*Brief:*
Output the lines from the line with "Task: Pick 23" to the line with "pyautogui.click(x=590, y=615)", both included, exactly as they appear, leaving out the pictures.

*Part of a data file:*
** Begin **
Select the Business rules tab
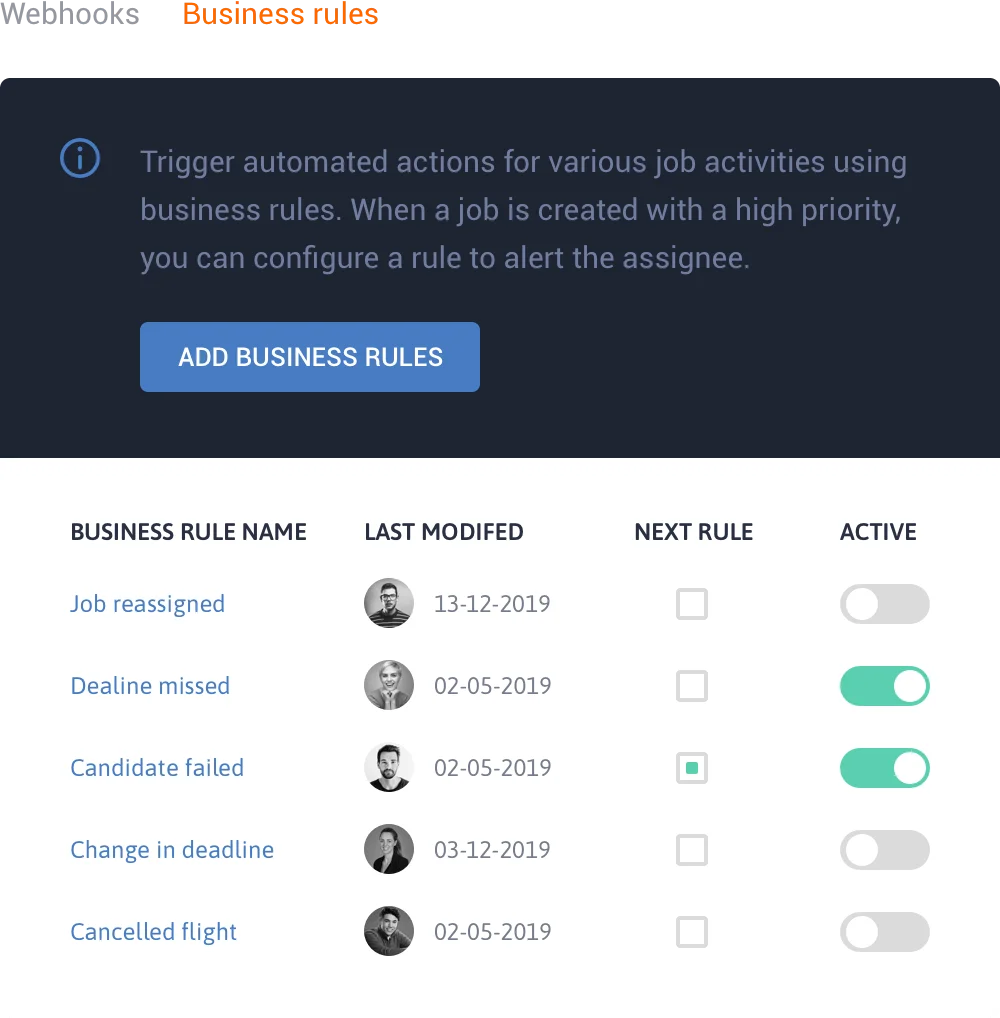Viewport: 1000px width, 1018px height. [x=280, y=14]
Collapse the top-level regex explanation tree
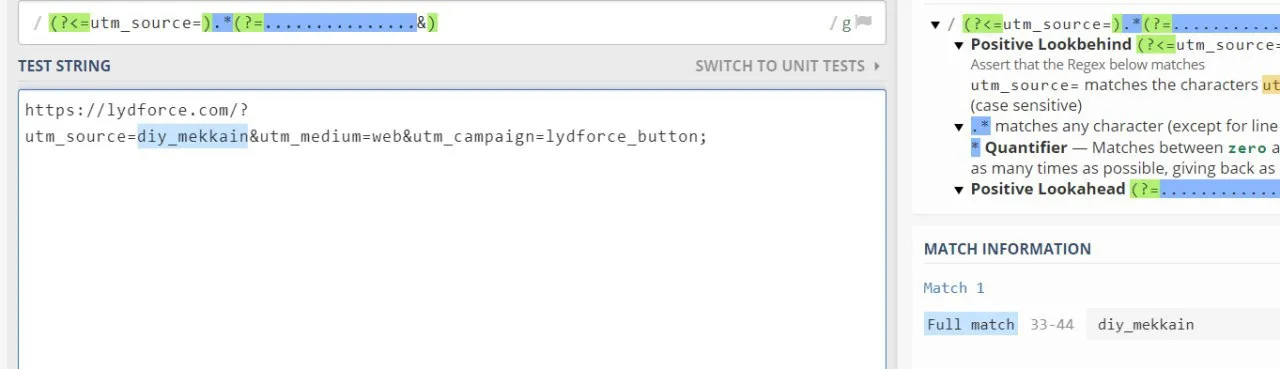This screenshot has width=1280, height=369. pos(935,25)
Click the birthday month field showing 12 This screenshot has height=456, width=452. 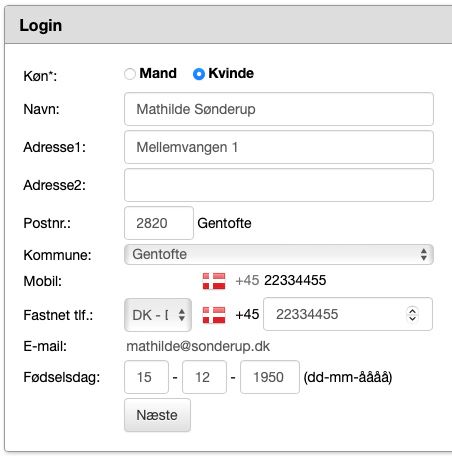tap(204, 377)
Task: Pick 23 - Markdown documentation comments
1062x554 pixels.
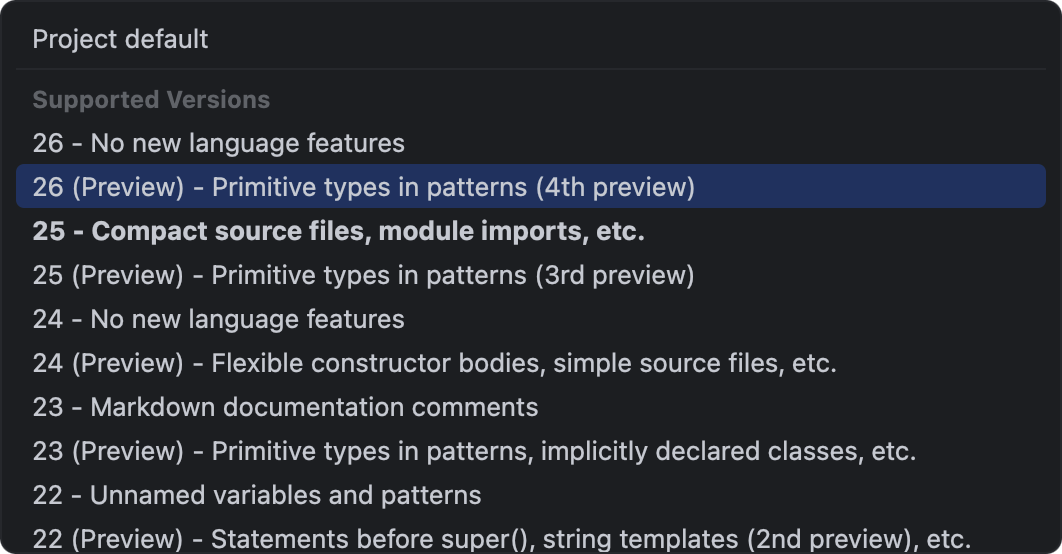Action: (285, 407)
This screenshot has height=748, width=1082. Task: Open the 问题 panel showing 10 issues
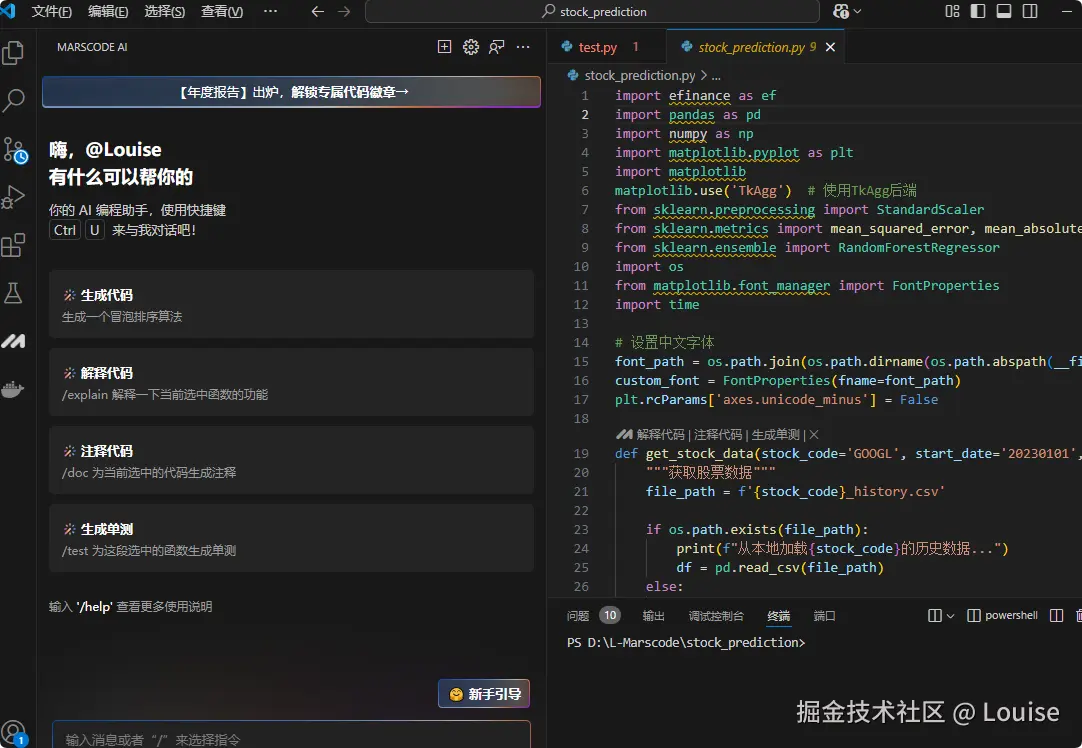pyautogui.click(x=590, y=615)

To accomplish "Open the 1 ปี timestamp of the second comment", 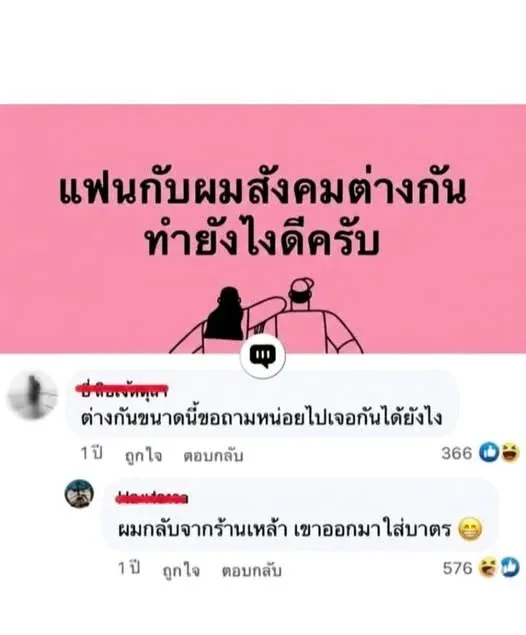I will [129, 569].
** End **
*Finished answer:*
Task: Pick 23 - Markdown documentation comments
1062x554 pixels.
Action: (285, 407)
This screenshot has height=748, width=1082. Task: Open the 问题 panel showing 10 issues
pyautogui.click(x=590, y=615)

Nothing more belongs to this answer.